Adding cryptographic signatures to Saito transactions eliminates the 50 percent attack, but increases the size of transactions. Given that adding a single hop to a routing path is around 135kb, we can see how transaction size grows with routing length:
250 bytes -- 0 hops
385 bytes -- 1 hops
520 bytes -- 2 hops
655 bytes -- 3 hops
790 bytes -- 4 hops
925 bytes -- 5 hops
This growth is not fast enough to make Saito more expensive than other blockchains. Why?
- Bitcoin is secured by only half of its fee volume (50 percent attack). Saito can charge 50% lower fees per-byte and still provide higher security.
- Bitcoin also needs to pay for network operations. If miners reduce hashing to cover these costs further Saito fee-reductions are possible. If businesses pay that money comes directly or indirectly from users.
Halving the Saito fee and adding a 50 percent network-support surcharge to Bitcoin puts the per-byte-cost of using the Bitcoin network 300 percent higher than Saito, ceteris paribus. Saito starts getting uncompetitive at the 5-hop mark. Meanwhile, the average node distance in the Bitcoin network is around three hops.
We expect short routing paths in Saito given the way the network incentivizes efficient routing and incentivizes nodes to compete for transaction flow by offering fast inclusion. Many applications will also use zero-and-one-hop fee strategies to deliberately minimize costs.

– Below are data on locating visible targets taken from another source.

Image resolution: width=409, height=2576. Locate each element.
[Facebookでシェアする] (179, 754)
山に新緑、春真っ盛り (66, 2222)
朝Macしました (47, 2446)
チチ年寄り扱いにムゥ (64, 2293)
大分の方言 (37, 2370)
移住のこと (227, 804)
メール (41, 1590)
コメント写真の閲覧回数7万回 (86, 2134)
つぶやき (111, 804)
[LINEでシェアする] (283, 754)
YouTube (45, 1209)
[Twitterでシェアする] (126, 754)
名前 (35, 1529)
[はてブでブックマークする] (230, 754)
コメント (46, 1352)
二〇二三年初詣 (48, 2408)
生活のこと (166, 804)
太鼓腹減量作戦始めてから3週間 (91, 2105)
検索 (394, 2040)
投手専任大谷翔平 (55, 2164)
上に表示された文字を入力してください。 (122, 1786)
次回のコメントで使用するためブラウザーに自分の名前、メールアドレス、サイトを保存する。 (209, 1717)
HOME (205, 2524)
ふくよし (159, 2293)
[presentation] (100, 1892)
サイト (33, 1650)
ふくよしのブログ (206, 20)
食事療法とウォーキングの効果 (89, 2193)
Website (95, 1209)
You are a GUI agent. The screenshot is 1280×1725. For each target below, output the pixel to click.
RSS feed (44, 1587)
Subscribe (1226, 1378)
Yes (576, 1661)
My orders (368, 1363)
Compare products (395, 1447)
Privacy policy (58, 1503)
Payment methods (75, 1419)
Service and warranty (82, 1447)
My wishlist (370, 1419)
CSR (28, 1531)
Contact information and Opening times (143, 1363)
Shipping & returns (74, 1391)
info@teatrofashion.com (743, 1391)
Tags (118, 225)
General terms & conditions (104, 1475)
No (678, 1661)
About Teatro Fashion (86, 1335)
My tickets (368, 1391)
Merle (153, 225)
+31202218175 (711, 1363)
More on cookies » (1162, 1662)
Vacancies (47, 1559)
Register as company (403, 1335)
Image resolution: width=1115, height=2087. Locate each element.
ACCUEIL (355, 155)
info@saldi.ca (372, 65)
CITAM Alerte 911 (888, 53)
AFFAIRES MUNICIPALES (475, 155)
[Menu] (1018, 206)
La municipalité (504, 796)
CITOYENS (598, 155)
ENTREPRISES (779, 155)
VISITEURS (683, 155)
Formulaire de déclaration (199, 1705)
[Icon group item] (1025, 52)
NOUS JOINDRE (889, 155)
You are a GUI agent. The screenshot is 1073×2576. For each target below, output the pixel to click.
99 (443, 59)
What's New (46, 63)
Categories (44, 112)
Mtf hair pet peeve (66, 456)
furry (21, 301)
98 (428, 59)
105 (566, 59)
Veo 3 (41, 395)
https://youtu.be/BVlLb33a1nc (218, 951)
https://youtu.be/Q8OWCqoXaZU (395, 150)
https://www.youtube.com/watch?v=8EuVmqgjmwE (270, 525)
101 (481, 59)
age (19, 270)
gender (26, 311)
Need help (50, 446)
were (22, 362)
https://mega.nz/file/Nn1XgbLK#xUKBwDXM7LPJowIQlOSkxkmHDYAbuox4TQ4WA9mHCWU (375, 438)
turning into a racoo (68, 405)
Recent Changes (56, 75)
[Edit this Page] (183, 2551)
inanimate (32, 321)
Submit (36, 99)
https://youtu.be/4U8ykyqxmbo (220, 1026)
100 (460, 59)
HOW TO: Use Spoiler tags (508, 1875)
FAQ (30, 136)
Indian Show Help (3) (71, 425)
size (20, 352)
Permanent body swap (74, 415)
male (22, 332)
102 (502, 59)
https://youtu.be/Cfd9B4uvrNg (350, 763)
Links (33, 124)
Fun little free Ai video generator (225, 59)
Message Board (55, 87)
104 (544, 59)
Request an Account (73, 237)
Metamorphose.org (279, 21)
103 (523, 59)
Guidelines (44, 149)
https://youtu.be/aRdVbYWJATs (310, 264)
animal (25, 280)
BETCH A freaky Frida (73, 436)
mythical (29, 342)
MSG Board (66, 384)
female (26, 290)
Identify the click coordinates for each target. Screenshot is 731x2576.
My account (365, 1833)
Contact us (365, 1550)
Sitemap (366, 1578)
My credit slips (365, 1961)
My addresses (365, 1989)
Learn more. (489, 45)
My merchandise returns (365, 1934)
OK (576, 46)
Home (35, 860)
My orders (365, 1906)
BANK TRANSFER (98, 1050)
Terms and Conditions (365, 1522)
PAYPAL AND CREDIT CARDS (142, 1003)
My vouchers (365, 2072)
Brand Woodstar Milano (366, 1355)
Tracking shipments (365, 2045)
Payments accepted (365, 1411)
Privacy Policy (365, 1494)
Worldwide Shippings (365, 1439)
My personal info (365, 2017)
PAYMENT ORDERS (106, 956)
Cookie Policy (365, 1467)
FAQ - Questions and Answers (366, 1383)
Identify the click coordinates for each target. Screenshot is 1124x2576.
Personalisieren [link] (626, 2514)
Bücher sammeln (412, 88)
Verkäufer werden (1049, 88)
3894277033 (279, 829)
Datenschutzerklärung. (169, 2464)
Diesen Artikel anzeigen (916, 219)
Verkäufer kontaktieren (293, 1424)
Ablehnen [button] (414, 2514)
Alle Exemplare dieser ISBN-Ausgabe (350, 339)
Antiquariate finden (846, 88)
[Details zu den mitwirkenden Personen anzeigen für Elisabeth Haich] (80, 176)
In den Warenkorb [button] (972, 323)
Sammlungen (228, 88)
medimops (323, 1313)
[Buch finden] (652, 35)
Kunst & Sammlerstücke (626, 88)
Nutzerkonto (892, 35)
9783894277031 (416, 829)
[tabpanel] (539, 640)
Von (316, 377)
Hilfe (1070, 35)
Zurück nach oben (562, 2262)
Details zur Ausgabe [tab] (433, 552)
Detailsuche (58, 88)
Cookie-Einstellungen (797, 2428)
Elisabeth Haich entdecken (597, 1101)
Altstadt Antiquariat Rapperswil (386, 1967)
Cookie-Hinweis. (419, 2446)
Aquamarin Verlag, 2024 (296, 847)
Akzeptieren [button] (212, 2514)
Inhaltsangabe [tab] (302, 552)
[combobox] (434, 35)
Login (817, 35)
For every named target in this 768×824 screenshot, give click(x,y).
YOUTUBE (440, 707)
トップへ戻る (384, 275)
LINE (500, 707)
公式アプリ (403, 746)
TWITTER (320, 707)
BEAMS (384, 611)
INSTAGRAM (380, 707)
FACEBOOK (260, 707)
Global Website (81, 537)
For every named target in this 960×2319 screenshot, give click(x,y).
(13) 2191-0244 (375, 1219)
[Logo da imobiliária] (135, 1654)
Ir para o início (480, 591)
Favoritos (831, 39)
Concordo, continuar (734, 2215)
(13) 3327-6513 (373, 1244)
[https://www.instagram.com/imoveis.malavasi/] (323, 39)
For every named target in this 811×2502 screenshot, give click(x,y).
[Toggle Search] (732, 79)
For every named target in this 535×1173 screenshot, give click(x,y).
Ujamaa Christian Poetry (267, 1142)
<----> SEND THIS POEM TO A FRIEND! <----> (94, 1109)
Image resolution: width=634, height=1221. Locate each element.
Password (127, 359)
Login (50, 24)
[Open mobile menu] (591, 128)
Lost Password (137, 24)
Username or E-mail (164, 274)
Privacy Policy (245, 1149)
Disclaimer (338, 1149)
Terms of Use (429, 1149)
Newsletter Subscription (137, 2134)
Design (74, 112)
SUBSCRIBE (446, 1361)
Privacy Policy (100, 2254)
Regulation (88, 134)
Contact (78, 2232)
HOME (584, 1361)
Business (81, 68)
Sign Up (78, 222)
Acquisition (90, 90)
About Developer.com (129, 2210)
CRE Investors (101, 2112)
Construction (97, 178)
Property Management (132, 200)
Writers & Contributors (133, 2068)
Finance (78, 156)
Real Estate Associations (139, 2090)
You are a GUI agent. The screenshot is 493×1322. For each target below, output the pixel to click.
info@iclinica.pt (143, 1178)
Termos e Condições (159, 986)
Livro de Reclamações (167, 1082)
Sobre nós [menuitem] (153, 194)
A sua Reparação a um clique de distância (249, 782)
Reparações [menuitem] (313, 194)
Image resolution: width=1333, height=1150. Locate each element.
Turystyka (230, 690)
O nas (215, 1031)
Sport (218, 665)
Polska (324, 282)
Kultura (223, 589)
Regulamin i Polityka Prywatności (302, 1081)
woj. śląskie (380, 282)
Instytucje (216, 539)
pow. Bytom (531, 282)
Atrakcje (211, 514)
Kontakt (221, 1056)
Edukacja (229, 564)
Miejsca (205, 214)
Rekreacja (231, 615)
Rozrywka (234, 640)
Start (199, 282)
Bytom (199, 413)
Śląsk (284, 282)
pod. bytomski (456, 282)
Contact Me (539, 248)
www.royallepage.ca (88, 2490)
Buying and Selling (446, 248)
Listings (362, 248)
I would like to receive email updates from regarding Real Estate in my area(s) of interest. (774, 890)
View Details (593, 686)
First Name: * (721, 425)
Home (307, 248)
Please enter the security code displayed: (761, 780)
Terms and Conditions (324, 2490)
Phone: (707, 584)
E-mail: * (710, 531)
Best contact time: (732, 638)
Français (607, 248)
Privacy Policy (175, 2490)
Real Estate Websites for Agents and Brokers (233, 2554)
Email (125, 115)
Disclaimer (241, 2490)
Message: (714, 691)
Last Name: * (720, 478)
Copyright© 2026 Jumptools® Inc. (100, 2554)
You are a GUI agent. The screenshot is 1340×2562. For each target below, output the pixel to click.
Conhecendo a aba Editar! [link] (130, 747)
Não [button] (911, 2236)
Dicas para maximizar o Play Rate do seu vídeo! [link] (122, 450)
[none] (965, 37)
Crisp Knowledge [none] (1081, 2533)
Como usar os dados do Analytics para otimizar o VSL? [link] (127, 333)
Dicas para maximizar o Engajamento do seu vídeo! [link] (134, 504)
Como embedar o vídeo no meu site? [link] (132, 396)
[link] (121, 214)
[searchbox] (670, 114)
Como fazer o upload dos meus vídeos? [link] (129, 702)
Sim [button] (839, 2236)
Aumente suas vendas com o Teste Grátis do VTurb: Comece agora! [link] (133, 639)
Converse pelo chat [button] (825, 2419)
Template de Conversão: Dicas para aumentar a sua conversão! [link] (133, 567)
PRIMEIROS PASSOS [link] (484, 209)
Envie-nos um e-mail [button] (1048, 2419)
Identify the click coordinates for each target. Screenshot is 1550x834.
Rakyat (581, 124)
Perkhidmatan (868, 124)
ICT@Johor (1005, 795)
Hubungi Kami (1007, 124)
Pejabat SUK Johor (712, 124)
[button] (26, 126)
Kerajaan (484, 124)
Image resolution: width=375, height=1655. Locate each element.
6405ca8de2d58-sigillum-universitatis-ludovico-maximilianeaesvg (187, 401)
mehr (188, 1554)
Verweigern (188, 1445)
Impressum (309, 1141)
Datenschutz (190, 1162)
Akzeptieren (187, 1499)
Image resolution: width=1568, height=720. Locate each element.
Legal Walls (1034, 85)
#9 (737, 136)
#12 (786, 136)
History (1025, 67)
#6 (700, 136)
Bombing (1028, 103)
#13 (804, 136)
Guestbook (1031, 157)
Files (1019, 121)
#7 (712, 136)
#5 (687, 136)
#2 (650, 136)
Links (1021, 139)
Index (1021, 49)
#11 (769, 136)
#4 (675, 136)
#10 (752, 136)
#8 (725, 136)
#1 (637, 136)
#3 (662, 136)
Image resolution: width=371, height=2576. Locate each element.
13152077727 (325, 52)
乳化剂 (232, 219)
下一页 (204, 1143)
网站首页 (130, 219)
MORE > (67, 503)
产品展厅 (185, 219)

With that said, the real cost-savings the network offers come through the use of the transient blockchain. Saito’s self-pruning blockchain prevents network costs from growing over time like other blockchains, while permitting throughput at the scale needed to achieve economies of scale in network infrastructure. It also allows users to minimize fees by paying for only one-loop through the chain.